Work order -
Would you copy all lines in the data that contain the word "below"?

Entries taken from a collection
..............................
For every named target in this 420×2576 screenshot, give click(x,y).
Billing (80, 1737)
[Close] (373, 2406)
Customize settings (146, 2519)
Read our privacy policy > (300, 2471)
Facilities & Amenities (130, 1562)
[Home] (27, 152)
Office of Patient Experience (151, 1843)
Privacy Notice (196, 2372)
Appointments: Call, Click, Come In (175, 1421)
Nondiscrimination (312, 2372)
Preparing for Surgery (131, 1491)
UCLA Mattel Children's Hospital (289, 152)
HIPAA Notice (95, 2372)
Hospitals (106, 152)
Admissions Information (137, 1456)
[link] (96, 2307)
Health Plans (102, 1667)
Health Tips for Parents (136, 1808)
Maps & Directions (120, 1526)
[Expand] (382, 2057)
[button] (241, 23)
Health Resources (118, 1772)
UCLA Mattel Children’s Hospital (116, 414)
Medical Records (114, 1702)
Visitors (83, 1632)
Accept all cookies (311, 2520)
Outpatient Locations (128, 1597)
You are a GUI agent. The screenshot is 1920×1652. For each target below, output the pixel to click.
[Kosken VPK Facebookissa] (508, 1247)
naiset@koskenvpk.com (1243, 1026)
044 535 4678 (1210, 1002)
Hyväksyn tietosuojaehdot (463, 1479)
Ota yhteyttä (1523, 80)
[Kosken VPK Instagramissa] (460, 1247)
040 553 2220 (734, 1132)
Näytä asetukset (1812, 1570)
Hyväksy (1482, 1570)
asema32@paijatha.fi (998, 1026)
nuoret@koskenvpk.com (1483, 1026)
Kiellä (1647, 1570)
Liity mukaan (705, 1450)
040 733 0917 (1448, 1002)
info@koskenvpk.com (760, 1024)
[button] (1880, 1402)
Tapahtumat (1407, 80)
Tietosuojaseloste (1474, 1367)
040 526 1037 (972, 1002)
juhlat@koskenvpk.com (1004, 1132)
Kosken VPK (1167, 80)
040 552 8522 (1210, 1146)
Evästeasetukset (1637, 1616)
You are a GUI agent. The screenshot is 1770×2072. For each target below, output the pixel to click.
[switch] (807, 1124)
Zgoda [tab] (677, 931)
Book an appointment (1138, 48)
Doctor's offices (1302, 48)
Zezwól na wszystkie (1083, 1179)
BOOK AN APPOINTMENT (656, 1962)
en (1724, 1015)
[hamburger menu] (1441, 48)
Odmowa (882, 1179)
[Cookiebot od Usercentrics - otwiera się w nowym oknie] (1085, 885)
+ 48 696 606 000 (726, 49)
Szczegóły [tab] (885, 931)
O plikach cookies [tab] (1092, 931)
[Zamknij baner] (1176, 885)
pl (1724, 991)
..............................
Problem solution -
You are a GUI agent. The screenshot is 1920×1652. For each target below, output the pixel to click.
You are a GUI agent. The screenshot is 1770×2072. For each target below, output the pixel to click.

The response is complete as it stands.